3) Validation as an abdication of self-responsibility: Seeking validation from anything outside of self places the responsibility on to another to decide what is or is not valid within self. Only each individual person can validate themselves, and the only reason one will ever seek validation outside of self is if they have not gone through the process of doing this for themselves. Self-validation is similar to self-acceptance, and it empowers human beings to not have to rely on others to give them completeness, but instead to complete themselves and become complete wholes within the greater whole. Oneness within, oneness without, equality within, equality without. What is valid? –Who one really is as Life. Complete self-honesty about who one is in context of all of existence, whether one’s actions, words and deeds consider, respect and honor all that is here as existence as one would consider, honor and respect oneself.
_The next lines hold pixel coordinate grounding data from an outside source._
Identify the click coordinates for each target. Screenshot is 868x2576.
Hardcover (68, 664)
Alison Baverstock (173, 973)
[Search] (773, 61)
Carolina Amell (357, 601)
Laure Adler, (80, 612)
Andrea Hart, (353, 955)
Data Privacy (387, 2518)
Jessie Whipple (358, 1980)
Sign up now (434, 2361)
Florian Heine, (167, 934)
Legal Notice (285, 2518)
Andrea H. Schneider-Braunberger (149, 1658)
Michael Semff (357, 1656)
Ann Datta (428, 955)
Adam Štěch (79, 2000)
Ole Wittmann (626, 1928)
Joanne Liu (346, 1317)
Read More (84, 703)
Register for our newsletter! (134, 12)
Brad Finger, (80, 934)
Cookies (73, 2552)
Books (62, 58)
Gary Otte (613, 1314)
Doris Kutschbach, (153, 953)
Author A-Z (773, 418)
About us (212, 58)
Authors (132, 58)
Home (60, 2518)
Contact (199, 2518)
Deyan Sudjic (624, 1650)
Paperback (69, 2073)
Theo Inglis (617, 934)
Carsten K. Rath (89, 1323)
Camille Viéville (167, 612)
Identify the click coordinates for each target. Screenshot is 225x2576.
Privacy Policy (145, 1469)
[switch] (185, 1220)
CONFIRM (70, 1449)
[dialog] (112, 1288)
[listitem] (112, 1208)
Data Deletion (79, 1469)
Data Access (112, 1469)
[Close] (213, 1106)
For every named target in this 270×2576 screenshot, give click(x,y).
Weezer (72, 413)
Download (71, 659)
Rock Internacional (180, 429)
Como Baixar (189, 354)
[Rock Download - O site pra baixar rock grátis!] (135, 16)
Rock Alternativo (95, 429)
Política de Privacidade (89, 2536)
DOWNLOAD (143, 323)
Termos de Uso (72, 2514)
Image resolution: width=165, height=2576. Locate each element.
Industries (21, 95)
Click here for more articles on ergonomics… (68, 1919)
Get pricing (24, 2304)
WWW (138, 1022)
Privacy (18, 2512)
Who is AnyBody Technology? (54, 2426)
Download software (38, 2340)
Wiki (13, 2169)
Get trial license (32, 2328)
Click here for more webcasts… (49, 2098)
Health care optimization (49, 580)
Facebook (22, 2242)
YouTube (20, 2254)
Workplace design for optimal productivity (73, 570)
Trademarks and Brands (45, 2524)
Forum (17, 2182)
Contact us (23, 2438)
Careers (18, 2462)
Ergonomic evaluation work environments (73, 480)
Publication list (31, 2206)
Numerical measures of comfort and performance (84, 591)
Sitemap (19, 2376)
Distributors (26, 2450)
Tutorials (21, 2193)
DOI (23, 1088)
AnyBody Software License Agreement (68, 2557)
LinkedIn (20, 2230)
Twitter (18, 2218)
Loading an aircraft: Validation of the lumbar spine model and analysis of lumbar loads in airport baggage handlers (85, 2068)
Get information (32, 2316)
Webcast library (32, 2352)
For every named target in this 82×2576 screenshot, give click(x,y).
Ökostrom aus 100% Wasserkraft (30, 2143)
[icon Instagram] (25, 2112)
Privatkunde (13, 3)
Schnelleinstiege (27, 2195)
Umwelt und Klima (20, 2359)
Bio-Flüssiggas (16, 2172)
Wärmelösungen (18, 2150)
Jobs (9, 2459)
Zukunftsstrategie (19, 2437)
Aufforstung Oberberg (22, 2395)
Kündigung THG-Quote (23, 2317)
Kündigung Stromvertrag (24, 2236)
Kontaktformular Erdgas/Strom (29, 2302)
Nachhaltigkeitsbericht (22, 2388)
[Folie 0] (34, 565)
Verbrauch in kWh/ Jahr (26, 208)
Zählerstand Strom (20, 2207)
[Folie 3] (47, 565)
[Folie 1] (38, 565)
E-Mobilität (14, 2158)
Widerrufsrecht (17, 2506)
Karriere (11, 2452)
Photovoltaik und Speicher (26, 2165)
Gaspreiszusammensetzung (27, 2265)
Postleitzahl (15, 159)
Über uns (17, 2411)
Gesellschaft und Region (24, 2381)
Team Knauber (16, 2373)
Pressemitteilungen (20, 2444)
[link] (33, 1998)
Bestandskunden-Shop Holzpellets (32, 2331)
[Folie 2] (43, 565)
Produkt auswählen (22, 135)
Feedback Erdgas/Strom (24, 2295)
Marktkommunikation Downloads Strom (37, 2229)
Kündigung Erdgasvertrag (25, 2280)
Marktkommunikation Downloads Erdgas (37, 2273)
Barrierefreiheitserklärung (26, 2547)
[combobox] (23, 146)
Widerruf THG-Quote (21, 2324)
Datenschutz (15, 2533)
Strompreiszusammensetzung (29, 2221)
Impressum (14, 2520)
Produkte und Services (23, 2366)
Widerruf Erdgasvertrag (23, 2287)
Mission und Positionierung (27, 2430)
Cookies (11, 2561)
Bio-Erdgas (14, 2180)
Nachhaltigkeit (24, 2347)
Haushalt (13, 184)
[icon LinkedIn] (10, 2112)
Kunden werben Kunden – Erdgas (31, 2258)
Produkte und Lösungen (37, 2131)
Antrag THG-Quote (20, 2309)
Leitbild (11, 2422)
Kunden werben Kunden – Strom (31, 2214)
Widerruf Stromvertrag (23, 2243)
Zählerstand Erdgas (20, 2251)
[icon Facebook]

Considerations such as these help each person determine what within self is valid, and what is dishonest, greed, deceit, etc… so that one can rid oneself of anything that one decides is not valid, to slowly accumulate the validity of Life.
4) Excuses as abdication of self-responsibility: Excuses are usually used to justify or validate reasons why one did or did not do something one knows one should or should not have done. You either did it, or you didn’t do it, it is necessary to take responsibility in either case, because when one takes responsibility instead of making excuses, one can then take the self-responsibility necessary to make the appropriate correction.
5) Blame as an abdication of self-responsibility: When we blame others we place the responsibility upon them to change and make it right. When something appears to be ‘not right’ within self, only self is to blame. Therefore, self is responsible to change self and correct the situation. This too empowers each person to be able to make necessary changes without having to wait for or depend on another to do it for them, which is abdicating the responsibility to them. No one has the power to change your inner experience but you. When we don’t take the self-responsibility to change ourselves, we can fall into the tendency to project this frustration, resentment and powerlessness outwards, and in effect, blame others for our experience (instead of taking responsibility for ourselves).
6) Denial as an abdication of self-responsibility: Denying there is a problem, for example, refusing to acknowledge the suffering in the world is a quick and easy way to not have to do anything about it, not having to feel responsible for it. Sometimes we fear that feeling will be too much, in the form of the horror and guilt one would feel if one had to admit one is responsible for the starving to death of a child. Denial abdicates the responsibility to do something about it because one will just not ‘go there’. The truth is, we are responsible for this type of atrocity, and we’re also responsible for the suffering we have endured within ourselves, in the form of, for example, suppression and compromising ourselves and enslaving ourselves to so many things. We have to wake up and really see what’s here and what we’ve done, so that we can snap out of this denial and start to repair the damage.